Q. Someone sent me one of those spammy e-mails titled "Here's What You Didn't Know" with a variety of fascinating facts. How many of those so-called facts are true? -- K.S., of Collinsville
A. There's good reason why you didn't know many of those "facts": Except for the obvious ones (the King of Hearts is the only king without a mustache in a deck of cards), many of the others are pure speculation or just flat-out false.
I don't have space to go into all of them, so let me shoot down three of the most obvious:
"Venus is the only planet that rotates clockwise." This would come as a surprise to inhabitants of Uranus, the interior of which rotates once every 17 hours in a clockwise (or retrograde) direction.
"The liquid inside young coconuts can be used as a substitute for blood plasma." Well, sort of, but not really. In emergency cases where a person becomes dehydrated, it has been used as a type of saline solution to get fluids into the body by IV. But it has fewer electrolytes and too much potassium, so it could not replace plasma.
"Donkeys kill more people annually than plane crashes." This questionable tidbit arose after a 1987 London Times story, in which an unnamed expert "estimated" that more people in the world are kicked to death by mules than die in plane crashes.
The American Donkey and Mule Society in Lewisville, Texas, takes great exception to this oft-circulated factoid, saying it comes from cars crashing into stray donkeys (see the complete answer at www.lovelongears.com/faq).
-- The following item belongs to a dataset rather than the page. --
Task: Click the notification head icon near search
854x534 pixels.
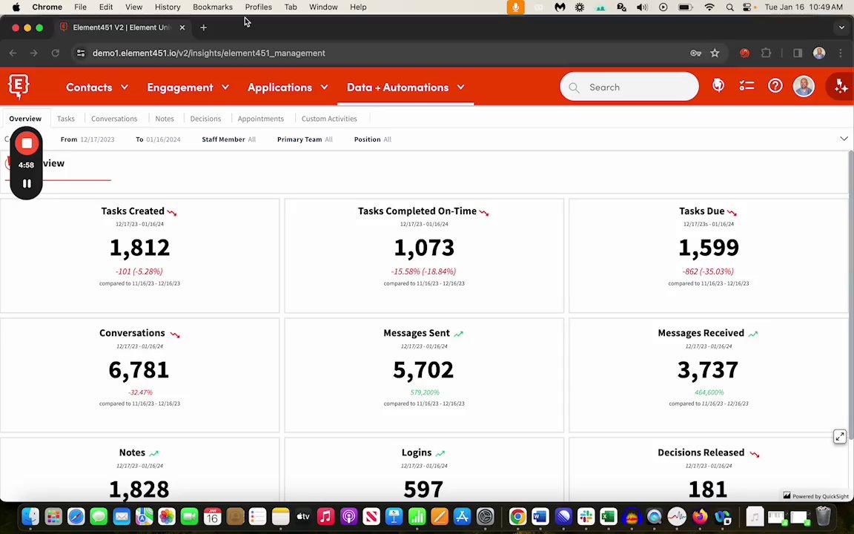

After all, do countries like Mongolia and Afghanistan have OSHA officials counting mule deaths on farms?
So let this be a reminder to check anything that seems too weird to be true before passing it on. Just the other night, someone (a former journalist, no less) sent me an e-mail purporting to show former Chrysler chairman Lee Iococca calling for President Obama's defeat this November.
If you check Snopes, Iococca had written the scathing editorial about George W. Bush in his 2008 book, "Where Have All the Leaders Gone?" But strategic parts apparently have been "updated" by Republicans to change its focus.
Today's trivia
To what people do we owe the origins of the ukulele?
Answer to Wednesday's question: Four managers boast 4-0 World Series records after leading their teams to a sweep of the only October Classic they were ever in -- and one of them is a metro-east native. They are: George Stallings (1914 Boston Braves over Philadelphia Athletics); East St. Louis native Hank Bauer (1966 Baltimore over L.A.); Lou Piniella (1990 Cincinnati over Oakland); and Ozzie Guillen (2005 White Sox over Houston). Conversely, six managers failed to win a Series game in their only finals: Donie Bush, Gabby Hartnett, Eddie Sawyer, Roger Craig, Phil Garner and Clint Hurdle. Casey Stengel, "The Old Professor," still leads in most Series games managed -- 64 (37-27, 10 Series) -- to top John McGraw (26-28, 10 Series), Joe McCarthy (30-13, 9 Series) and Connie Mack (24-19, 9 Series).